Organic Furniture Selection and Affordability
Let’s say you’ve managed to find organic furniture that delivers what is claimed. There are a few brands out there that are flame retardant-free, fully recyclable and use solid wood frames, certified organic textiles, and water based adhesives. My favorite is Furnature which has been making nontoxic furniture since the early 1990’s – one of the very first to do so.
Unfortunately, an option like this is much more expensive. In addition, the color selection is typically limited to white or beige. Good luck with that if you have toddlers or young children in the house!
With conventional furniture a sketchy choice and organic furniture expensive and/or impractical, what is a health conscious consumer to do? Let’s dig deeper.
What About Leather Furniture?
Some of you may have considered leather or faux leather furniture as an option to reduce toxins.
First off, let’s scratch faux leather off the list right away. Faux leather is made from a fabric base. This base is chemically treated with wax, VOC emitting dye, or polyurethane to achieve the desired color and texture. No thanks.
Real leather undergoes a tanning process that involves many carcinogenic chemicals and solvents that would make any environmentalist cringe. The process is so toxic to both the environment and the workers, in fact, that the EPA and Occupational Safety and Health Administration (OSHA) have closed most USA tanneries (5). At one time (believe it or not), Boston was a world leader in the production of leather goods, but so many pollutants were dumped into rivers and streams that the dirty water runoff kicked off an environmental backlash from consumers.
As for the interior components of a leather couch, there would be little difference from upholstered conventional furniture. Fire retardant foam and cheap, formaldehyde emitting particleboard is favored over a safer solid hardwood frame. Watch out for “engineered hardwood” too which uses plywood construction. All plywood contains formaldehyde glues which outgas over time.
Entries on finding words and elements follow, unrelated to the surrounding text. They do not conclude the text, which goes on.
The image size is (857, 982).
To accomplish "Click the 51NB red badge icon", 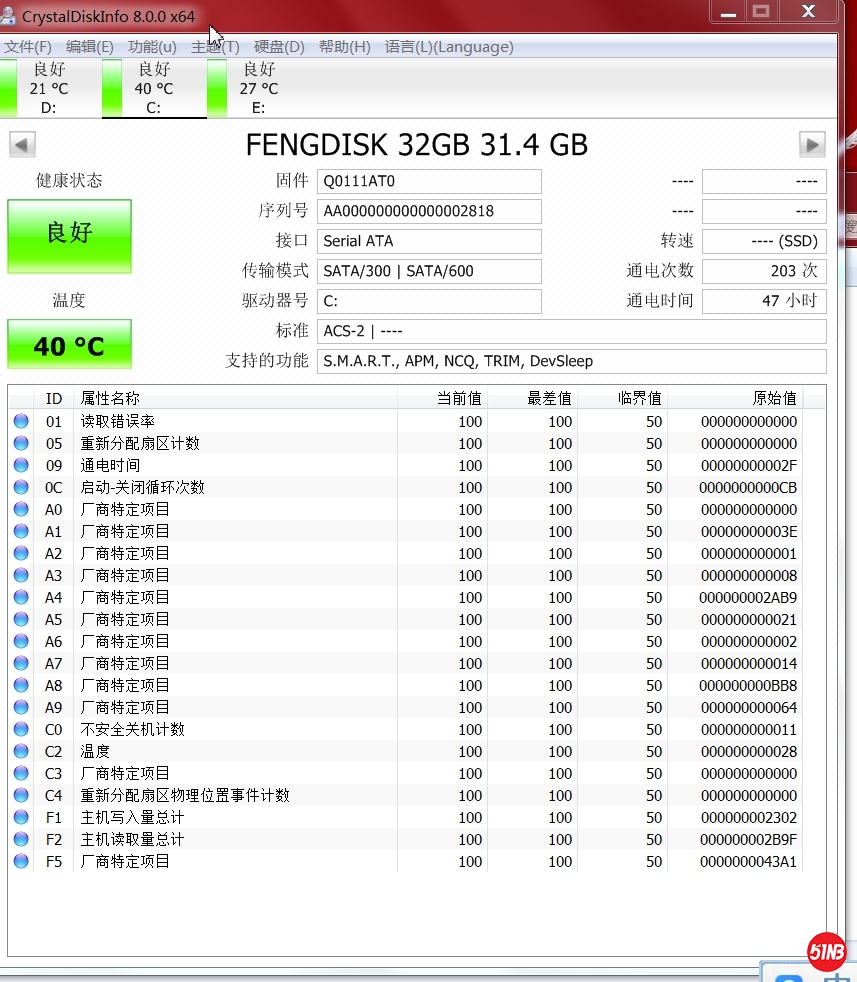I will click(827, 951).
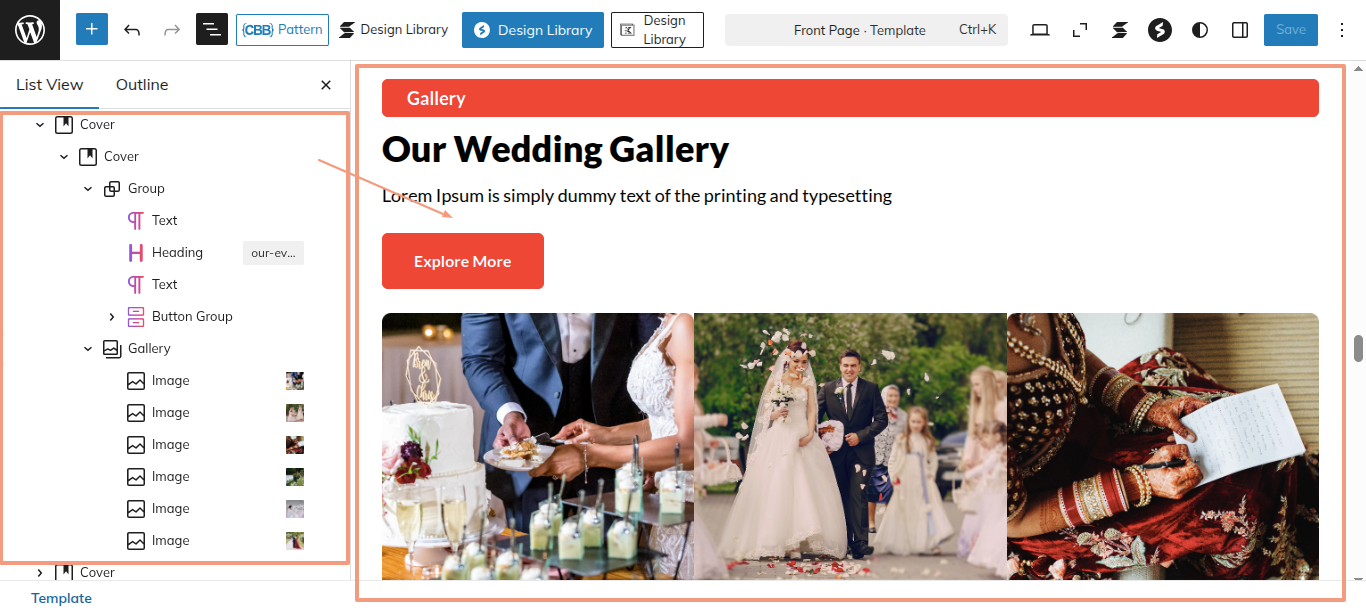
Task: Open the three-dot options menu
Action: point(1343,30)
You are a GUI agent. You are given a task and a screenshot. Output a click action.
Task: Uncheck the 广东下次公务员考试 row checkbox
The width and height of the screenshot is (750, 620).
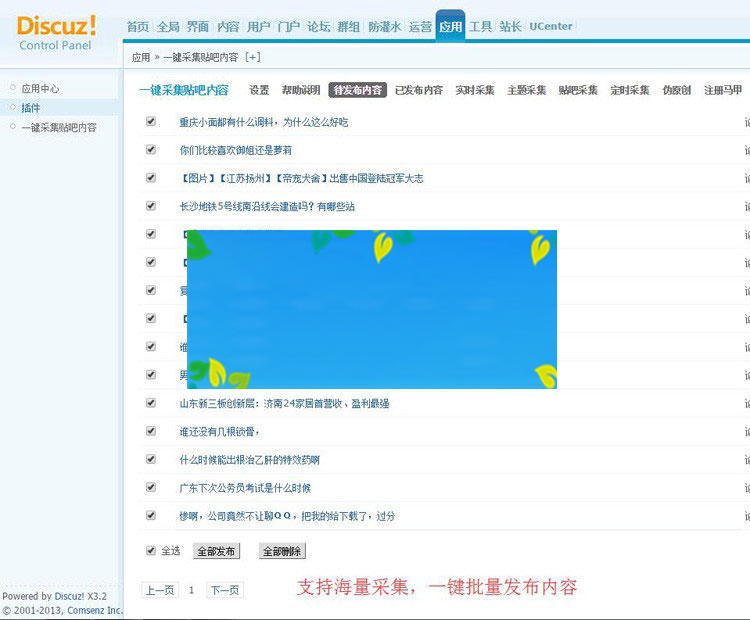coord(151,487)
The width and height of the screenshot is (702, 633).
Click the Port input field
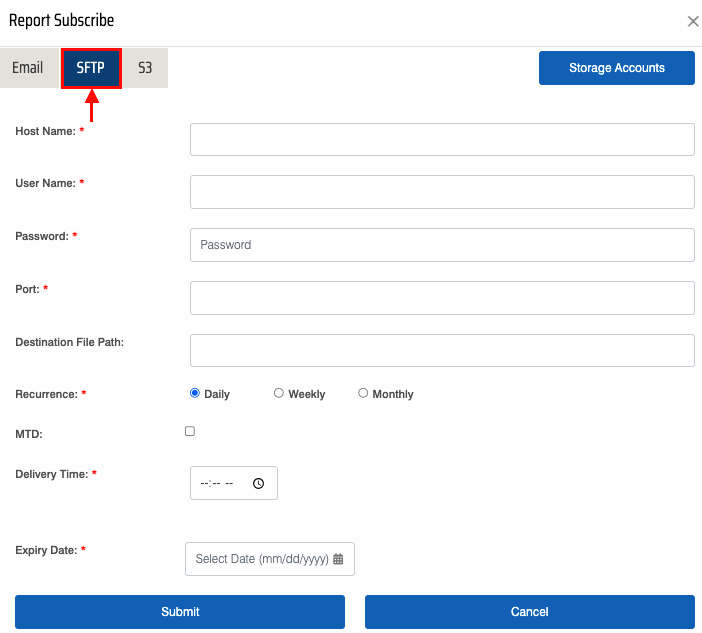pos(442,298)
Some leather furniture makers use hypo-allergenic foams and true hardwood frames, but the leather tanning process is still a thorny issue for those that are chemically sensitive.
How to Make Sure Your Furniture is Safe
If all of this information has you worried about furniture that was purchased before you started greening your lifestyle and improving your diet, take heart. There are some things you can do now to make sure your existing furniture is safe for your family.
Test Foam for Fire Retardants
Duke University’s Superfund Research Center is assisting consumers by offering foam testing services. You simply send in a small sample of the foam from your sofas, couches, or chairs. The research team will test it to see what fire retardant chemicals are in it and how badly it continues to offgas if at all.
Stop the Outgassing of Formaldehyde
Another option is to purchase Safecoat Safe Seal. This unique product is applied to particleboard to block offgassing of formadehyde from processed wood products such as plywood, particle board and pressed wood. It is especially practical to use on tables and the frames of sofas, couches and chairs that are not composed of solid wood.
How to Source Truly Nontoxic Furniture
If at this point you feel discouraged or your head is spinning, take a deep breath. You can do what my husband and I have done for 25 years to keep things simple, safe, and affordable.
Buy. Used. Furniture.
Back when we bought our house in 1993, nontoxic furniture items didn’t exist and even if they did, we couldn’t afford them. So we developed a habit of scouring estate sales, consignment and antique shops, and even garage sales for quality furniture that was made with solid wood and/or old enough (5+ years) where any outgassing issues were long gone.
Not only does this strategy ensure a safe living environment, it saves a ton of money and is kind of a fun hobby too.
Probably the best example of this approach is the solid oak dining table we have that I am typing at right now. We got it for a song and have never had to worry that we were breathing formaldehyde fumes with every meal we ate there as a family.
What strategies have you employed over the years to source nontoxic, organic furniture? Please share!